The choice to attempt to remove these displays was met with outcry from Twitter users, with some saying they chose not to attend the event over the rule change.

Hannah Nightingale Washington DC

On Saturday, the Women's March held its first post-Trump event to protest Texas' recently enacted abortion law. Preceding the event, which began at Freedom Plaza in Washington, DC, with a Rally for Abortion Rights, rally organizers urged attendees to not use imagery of coat hangers and The Handmaid's Tale during Saturday's protest—imagery that has been prominent at past events.

"We don't use coat hangers or coat hanger imagery because we don't want to accidentally reenforce right-wing talking points that self-managed abortions are dangerous, scary and harmful," the organization wrote on Twitter.

"Handmaid's Tale imagery has proliferated, primarily by white women, in recent years. This message erases the fact that Black, undocumented, incarcerated, poor, & disabled women have always had their reproduction controlled in America. It's not some dystopian future or past," they continued.

The choice to attempt to remove these displays was met with outcry from Twitter users, with some saying they chose not to attend the event over the rule change.

Despite urges from organizers, some attendees still appeared in the staple Handmaid's Tale red cloaks and white hats, with others bearing signs featuring coat hangers.

The rally at Freedom Plaza rally featured a number of speakers, including actress and activist Alyssa Milano.

While Milano took time to slam leaders and officials like Governors Greg Abbott, Brian Kemp, and Ron DeSantis, as well as Supreme Court Justice Brett Kavanaugh, she used her speech to ask what men were doing to protect abortion rights.

"Women are under attack almost entirely by men. What the f**k are you gonna do about it? It's great that you're here. Thank you so much for being here. But please don't mistake marching, showing up for a single event with being an effective ally in this fight," said Milano.

"How many of you made calls to your legislators? How many women have you voted for? How many women have you hired, promoted? mentored? If you're in a religion that oppresses women, have you confronted your clergy? How much money are you planning to give to Planned Parenthood to narrow to the era coalition or the Women's March Action Fund?" Milano questioned the men in the audience.

"You need to take action and keep taking action until this is all fixed. Use your privilege to destroy your own privilege," she continued.

Following the rally, protestors marched across DC to the Supreme Court, where they were met with pro-life protestors and a large police presence separating the groups, some police sporting riot gear.
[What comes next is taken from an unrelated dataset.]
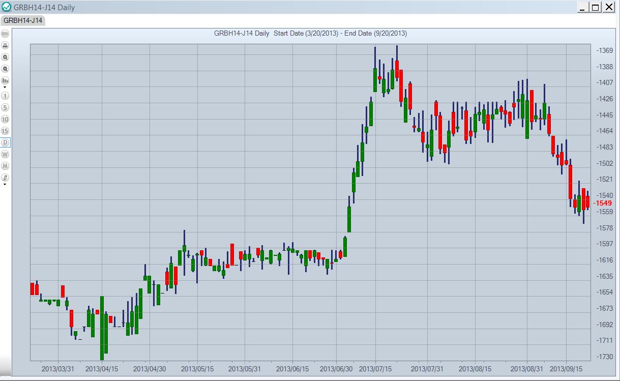Select the Weekly (W) interval button
Screen dimensions: 620x381
6,154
As the march reached its concluding area past the Supreme Court, rally organizers strongly urged that march attendees not engage with the counter-protestors that had formed at the end of the route.

"Please don't engage them, this is what they want," said one organizer. "When they go low, we go high."

"You will not change any hearts and minds in this," she continued, as a march attendee and a counter-protestor bearing a "Pro-BIPOC, Pro-LGBTQ, Pro Life" sign debated.

The protest was held in response to the Texas Heartbeat Act that went into effect on Sept. 1 after the Supreme Court denied an emergency request to block the bill. The controversial pro-life bill bans abortions after a fetal heartbeat is detected, which usually occurs around the sixth week of pregnancy.